Hi, I’m trying to validate support for embeds usage as prompts.
To verify this I’ve been utilizing a small model like facebook/opt-125m, giving it a textual prompt, mapping the prompt to corresponding embeddings, and verifying that locally the 2 prompts generate results that make are similar or “equal”.
When I try to utilize vllm’s v1/completion api, I’m getting results that don’t relate, i.e. I I ust be doing something wrong somewhere. I do get a “valid” response, in the sense that I’m calling the apis correctly, however the embed prompts are not being applied the same way to the model by vllm, as it would locally when I used the model with HF libs directly.
I’m looking for pointers to check things that could be causing this discrepancy.

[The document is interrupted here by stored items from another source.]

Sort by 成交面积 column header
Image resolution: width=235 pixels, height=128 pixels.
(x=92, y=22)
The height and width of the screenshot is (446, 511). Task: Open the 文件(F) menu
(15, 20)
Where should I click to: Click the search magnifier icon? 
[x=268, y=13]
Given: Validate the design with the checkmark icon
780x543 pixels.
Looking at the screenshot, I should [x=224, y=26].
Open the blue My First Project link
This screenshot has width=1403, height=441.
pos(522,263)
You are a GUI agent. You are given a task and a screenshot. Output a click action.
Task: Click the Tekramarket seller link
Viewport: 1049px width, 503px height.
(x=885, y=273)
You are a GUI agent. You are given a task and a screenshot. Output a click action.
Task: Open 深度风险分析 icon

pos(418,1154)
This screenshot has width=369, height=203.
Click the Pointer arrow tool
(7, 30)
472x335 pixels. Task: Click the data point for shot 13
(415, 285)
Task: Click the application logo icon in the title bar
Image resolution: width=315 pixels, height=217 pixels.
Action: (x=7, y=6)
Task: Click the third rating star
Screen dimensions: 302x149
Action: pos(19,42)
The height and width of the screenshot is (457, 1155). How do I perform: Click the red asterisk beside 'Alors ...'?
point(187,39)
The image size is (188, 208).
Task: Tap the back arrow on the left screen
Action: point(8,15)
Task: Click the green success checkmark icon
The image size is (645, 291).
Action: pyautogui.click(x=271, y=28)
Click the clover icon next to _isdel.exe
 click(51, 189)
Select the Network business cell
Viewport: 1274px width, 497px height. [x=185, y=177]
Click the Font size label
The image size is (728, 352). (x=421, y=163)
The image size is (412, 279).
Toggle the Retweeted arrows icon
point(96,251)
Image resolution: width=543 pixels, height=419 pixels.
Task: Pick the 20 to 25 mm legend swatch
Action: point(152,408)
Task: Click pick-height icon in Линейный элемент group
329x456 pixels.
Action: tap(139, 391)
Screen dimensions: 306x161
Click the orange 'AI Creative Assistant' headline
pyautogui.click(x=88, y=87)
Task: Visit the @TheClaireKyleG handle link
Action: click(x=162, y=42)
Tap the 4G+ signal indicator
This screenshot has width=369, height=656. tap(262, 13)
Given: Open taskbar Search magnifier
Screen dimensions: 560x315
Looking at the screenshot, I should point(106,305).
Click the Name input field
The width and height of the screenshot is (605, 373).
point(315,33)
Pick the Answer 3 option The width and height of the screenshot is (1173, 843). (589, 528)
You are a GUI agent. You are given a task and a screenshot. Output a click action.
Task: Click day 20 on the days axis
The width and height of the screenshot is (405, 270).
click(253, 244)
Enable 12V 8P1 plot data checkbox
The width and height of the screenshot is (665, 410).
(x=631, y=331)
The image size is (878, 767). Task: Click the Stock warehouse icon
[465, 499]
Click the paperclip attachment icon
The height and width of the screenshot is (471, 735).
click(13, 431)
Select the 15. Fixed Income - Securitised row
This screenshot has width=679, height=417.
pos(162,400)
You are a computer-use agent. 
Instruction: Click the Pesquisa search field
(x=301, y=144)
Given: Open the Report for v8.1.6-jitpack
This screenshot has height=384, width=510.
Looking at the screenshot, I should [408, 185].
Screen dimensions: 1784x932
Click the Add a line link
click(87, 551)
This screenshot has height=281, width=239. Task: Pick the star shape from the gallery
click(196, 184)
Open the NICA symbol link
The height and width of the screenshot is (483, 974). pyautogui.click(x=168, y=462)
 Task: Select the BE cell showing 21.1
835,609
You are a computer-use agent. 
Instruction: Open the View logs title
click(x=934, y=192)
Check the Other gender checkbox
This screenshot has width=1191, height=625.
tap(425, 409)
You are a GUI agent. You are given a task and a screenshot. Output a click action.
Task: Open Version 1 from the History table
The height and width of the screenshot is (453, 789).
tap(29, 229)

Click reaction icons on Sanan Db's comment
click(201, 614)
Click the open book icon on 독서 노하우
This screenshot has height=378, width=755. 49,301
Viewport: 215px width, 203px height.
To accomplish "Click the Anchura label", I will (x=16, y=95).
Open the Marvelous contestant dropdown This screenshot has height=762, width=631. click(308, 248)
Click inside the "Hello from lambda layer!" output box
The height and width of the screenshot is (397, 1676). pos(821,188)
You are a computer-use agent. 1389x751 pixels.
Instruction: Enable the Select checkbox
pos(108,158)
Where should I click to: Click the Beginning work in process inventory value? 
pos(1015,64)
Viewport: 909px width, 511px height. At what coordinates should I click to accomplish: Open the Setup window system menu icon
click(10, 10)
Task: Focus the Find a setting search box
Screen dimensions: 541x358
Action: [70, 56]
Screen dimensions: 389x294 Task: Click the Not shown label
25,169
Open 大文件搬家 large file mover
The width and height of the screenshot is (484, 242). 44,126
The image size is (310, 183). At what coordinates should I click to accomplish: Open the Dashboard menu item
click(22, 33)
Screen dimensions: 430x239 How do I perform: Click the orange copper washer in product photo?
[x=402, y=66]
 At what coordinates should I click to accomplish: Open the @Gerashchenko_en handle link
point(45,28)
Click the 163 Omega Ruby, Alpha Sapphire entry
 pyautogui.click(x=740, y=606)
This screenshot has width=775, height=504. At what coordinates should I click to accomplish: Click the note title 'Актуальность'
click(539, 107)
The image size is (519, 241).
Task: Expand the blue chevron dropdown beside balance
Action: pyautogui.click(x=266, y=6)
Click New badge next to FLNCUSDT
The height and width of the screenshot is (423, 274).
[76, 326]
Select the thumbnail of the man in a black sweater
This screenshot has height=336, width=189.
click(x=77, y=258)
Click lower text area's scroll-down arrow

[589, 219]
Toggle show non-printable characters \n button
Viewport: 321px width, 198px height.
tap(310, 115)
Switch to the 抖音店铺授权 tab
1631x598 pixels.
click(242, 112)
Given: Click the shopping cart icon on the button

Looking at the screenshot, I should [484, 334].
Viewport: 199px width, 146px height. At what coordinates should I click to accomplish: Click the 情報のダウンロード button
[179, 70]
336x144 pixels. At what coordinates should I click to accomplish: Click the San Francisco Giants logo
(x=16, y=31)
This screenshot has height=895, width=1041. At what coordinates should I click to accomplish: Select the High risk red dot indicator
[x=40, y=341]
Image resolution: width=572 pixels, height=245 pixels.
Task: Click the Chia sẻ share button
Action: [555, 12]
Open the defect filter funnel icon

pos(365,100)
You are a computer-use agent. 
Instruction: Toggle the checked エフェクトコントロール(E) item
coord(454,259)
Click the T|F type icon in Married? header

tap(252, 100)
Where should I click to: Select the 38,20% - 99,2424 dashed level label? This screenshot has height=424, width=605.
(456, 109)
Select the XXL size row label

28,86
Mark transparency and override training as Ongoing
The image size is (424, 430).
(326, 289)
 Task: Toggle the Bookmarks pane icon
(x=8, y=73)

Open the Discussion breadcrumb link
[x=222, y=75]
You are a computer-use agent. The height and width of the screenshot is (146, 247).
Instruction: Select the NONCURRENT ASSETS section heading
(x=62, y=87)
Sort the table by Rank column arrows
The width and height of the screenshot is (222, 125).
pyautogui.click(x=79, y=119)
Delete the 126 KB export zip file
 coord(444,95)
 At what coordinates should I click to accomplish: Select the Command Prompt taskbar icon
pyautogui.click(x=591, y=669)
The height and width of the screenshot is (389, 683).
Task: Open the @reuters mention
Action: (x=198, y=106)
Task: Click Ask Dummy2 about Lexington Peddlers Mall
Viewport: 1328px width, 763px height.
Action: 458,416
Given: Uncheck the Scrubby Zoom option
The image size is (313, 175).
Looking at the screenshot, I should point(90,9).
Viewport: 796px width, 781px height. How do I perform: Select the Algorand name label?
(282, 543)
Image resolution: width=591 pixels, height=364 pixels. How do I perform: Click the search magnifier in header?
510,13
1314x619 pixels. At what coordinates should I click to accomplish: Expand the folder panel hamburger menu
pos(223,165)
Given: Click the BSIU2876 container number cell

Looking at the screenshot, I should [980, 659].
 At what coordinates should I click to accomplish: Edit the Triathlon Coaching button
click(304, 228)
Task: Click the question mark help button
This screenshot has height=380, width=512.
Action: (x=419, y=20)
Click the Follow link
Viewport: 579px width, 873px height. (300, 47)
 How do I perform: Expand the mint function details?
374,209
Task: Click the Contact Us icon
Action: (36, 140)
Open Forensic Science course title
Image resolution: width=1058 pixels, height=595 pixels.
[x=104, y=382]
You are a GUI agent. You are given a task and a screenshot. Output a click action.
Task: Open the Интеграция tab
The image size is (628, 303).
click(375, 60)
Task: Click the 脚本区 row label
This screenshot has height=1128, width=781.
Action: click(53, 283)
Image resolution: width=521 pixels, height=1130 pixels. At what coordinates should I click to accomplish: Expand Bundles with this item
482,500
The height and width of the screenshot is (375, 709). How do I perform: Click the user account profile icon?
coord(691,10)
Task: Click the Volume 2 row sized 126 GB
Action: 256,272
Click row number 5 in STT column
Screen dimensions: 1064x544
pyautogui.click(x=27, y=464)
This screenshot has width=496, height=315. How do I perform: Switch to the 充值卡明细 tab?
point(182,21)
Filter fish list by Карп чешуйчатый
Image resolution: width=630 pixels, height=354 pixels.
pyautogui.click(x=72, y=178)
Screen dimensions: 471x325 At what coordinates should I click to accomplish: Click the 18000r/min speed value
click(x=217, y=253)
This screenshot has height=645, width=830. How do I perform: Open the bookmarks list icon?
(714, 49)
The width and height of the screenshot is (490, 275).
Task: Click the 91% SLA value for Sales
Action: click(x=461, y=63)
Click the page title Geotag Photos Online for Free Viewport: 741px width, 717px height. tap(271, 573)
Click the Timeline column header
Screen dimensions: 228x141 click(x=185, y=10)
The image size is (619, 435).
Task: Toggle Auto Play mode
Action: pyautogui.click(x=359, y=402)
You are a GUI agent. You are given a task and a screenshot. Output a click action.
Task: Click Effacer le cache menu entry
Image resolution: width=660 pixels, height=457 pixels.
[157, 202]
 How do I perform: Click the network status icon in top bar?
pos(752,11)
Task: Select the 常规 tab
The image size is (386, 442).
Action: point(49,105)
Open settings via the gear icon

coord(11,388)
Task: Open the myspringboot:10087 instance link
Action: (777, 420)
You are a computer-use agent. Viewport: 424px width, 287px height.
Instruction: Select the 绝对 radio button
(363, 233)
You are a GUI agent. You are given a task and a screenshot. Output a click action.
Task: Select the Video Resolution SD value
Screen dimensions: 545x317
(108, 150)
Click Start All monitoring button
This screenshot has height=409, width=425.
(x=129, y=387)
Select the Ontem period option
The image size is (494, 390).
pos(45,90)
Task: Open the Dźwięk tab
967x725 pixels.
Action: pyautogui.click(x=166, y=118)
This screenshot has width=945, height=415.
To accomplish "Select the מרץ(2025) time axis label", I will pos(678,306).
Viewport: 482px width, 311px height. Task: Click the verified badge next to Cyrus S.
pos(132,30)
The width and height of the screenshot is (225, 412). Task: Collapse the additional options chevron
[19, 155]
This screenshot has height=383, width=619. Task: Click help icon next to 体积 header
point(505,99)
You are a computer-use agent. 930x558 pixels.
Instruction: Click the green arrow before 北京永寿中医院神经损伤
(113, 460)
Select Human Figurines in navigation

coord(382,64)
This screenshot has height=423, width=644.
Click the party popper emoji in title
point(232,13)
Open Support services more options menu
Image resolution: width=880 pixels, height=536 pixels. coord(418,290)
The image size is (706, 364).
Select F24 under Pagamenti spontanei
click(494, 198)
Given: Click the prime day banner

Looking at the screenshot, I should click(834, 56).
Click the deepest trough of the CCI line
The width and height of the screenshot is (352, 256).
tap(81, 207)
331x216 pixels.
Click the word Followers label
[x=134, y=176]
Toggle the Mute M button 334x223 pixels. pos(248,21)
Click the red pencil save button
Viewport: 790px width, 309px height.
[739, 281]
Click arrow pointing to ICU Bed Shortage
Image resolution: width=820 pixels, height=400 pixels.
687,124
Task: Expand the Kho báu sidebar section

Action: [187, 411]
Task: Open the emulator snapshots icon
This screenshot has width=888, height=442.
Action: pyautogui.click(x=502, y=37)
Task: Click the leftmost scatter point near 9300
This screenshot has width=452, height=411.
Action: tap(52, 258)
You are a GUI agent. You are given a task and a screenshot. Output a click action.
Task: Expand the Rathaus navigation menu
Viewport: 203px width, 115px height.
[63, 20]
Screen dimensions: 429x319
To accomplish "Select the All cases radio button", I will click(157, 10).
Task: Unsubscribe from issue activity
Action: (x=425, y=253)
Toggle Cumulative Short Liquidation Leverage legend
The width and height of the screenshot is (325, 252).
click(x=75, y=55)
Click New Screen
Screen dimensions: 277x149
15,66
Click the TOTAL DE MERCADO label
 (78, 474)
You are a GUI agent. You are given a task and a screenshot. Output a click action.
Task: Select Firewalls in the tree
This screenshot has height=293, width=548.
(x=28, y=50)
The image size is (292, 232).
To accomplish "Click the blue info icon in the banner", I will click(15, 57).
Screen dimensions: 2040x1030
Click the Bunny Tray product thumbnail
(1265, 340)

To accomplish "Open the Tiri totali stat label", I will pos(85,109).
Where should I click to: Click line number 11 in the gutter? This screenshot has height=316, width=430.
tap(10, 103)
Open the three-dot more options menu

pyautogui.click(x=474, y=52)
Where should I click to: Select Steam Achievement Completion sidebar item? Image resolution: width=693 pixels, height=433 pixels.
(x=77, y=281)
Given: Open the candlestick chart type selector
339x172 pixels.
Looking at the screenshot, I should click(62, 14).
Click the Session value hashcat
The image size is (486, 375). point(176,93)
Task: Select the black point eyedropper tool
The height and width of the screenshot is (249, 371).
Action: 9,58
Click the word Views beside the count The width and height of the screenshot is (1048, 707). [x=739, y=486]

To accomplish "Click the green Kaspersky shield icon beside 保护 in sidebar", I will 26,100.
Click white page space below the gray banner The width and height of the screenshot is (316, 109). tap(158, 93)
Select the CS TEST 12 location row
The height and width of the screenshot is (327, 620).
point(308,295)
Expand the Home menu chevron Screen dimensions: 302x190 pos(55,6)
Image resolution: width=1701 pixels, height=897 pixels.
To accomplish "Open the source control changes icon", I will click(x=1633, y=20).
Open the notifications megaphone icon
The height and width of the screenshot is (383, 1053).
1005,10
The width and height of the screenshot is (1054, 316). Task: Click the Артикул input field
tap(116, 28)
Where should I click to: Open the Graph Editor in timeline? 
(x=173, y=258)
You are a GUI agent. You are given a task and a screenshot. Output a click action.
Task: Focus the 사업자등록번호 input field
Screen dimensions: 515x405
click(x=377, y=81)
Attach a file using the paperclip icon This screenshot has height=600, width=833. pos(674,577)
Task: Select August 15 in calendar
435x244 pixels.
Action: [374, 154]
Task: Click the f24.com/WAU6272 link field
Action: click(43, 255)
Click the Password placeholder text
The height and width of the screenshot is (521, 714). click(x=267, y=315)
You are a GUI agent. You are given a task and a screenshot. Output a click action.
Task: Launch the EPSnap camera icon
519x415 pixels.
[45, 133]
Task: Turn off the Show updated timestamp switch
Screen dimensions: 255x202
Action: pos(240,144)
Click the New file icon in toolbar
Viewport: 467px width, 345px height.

Prompt embeddings can be used as input in vLLM, but you must ensure that the embeddings are generated and passed in the exact same way as with Hugging Face Transformers. This includes using the same tokenizer, applying the correct chat template (if any), and matching all preprocessing steps. For vLLM, prompt embeddings should be passed as base64-encoded torch tensors via the “prompt_embeds” key in the JSON payload when using the OpenAI-compatible API, as shown in the official example. Discrepancies often arise if the chat template is not applied or if the embeddings are not generated identically to the HF pipeline (see here).
Additionally, ensure that the model is started with --enable-prompt-embeds and that you are not mixing text and embedding prompts in a way that changes the order of results. If you are using a chat model, always apply the chat template before generating embeddings (see docs). If you skip any of these steps, the outputs may differ from direct Hugging Face inference.
Would you like a step-by-step example for your use case?
Thank you for sharing your GitHub issue (#19746). This is the correct place to report and track problems with embedding prompts in vLLM. The maintainers and community can now review your detailed environment and reproduction steps to help diagnose the discrepancy between vLLM and Hugging Face embedding prompt behavior.
If you need further troubleshooting or want to discuss possible causes here, let me know.